History

British East India Company
- Name: Scarborough
- Owner: John Raymond
- Builder: Buxton, Rotherhithe
- Launched: December 1734
- Fate: Sold 21 November 1739

Great Britain
- Name: HMS Scarborough
- Acquired: 21 November 1739 by purchase
- Fate: Sold 18 December 1744

General characteristics
- Tons burthen: 50125⁄94 (bm)
- Length: Overall: 116 ft 8 in (35.6 m); Keel: 96 ft 6 in (29.4 m);
- Beam: 31 ft 3 in (9.5 m)
- Depth of hold: 13 ft 8 in (4.2 m)
- Propulsion: Sail
- Armament: 18 guns (RN service)

= Scarborough (1734 EIC ship) =

Scarborough was an East Indiaman launched in December 1734 that performed two voyages for the British East India Company (EIC). The Admiralty purchased her in 1739 and commissioned her as HMS Scarborough. The original intent was to use her as a storeship, but instead she was fitted up as a hospital ship. The Admiralty sold her in 1744.

==EIC service==
EIC voyage #1 (1735–36)
Captain George Westcott (or Westcote) left the Downs on 17 March 1735, bound for Bombay. Scarborough reached Mozambique on 24 June and Johanna on 7 July, and arrived at Bombay on 11 August. She visited Tellicherry on 17 October, Calicut on 22 October, Cochin on 3 November, Calicut again on 9 November, Tellicherry again on 15 November, and Goa on 26 November, before returning to Bombay on 18 December. Homeward bound, she stopped at Tellicherry on 11 January 1736 and Anjengo on 22 January, reached the Cape of Good Hope on 12 April and 14 May St Helena on 14 May, before finally arriving at the Downs on 11 August.

EIC voyage #2 (1738–39)
Captain Westcott left the Downs on 2 February 1738, bound for Madras, Bengal, and Benkulen. On 3 March Scarborough reached São Tiago, on 10 June Johanna, on 19 July Fort St David, on 30 July Madras, and on 9 September Balasore, before arriving at Rogues River (a section of the Hooghly River), 19 September. Scarborough was Ingeli (a point on the Hugli (or Hoogli) River), on 9 November. She reached Acheh on 28 November, and arrived at Benkulen on 27 December. Homeward bound, she was at St Helena on 20 May 1739, and reached Falmouth on 24 August. Scarborough arrived at the Downs on 6 September.

Westcott would go on to make four voyages to India for the EIC on a second .

==Royal Navy service==
Scarborough arrived at Woolwich on 29 November 1739. She did not commence fitting out as a store ship until June 1740, but already on 6 June orders were received to prepare her for service as a hospital ship.

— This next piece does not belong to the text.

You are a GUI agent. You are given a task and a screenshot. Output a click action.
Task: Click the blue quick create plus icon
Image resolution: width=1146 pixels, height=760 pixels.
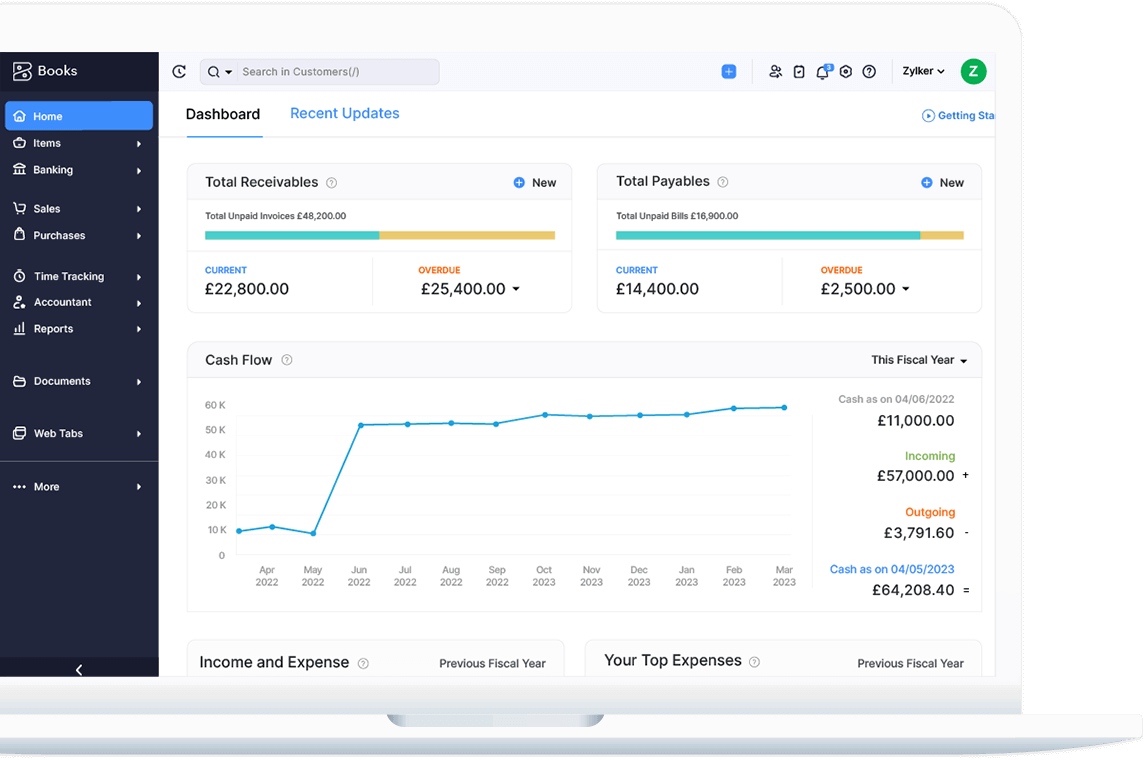click(x=728, y=72)
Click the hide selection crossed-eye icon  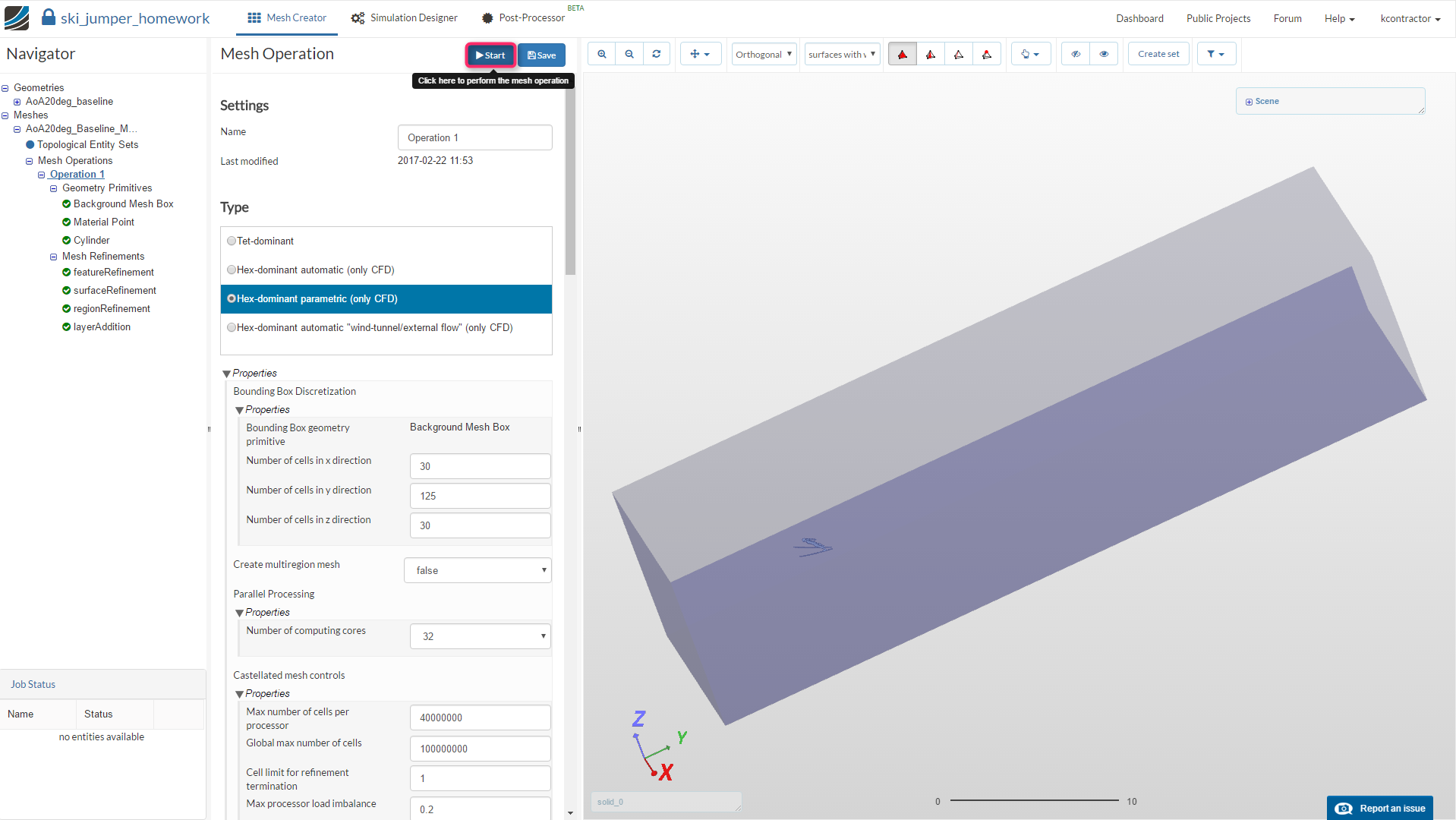[x=1076, y=54]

On 2 July Commander James Smith commissioned her as HMS Scarborough. She completed her fitting out on 21 August.

On 26 September Commander William Carter replaced Smith. On 4 March 1741 Scarborough took part in the unsuccessful British operations against Cartagena, Colombia. Then in July she participated in the unsuccessful operations against Santiago de Cuba.

In 1742 Commander Robert Swanton took command of Scarborough, which was on the Jamaica station.

In 1743, Commander James Scott replaced Swanton, with Scarborough still on the Jamaica station.

==Fate==
The Navy sold Scarborough at Deptford on 18 December 1744 for £413.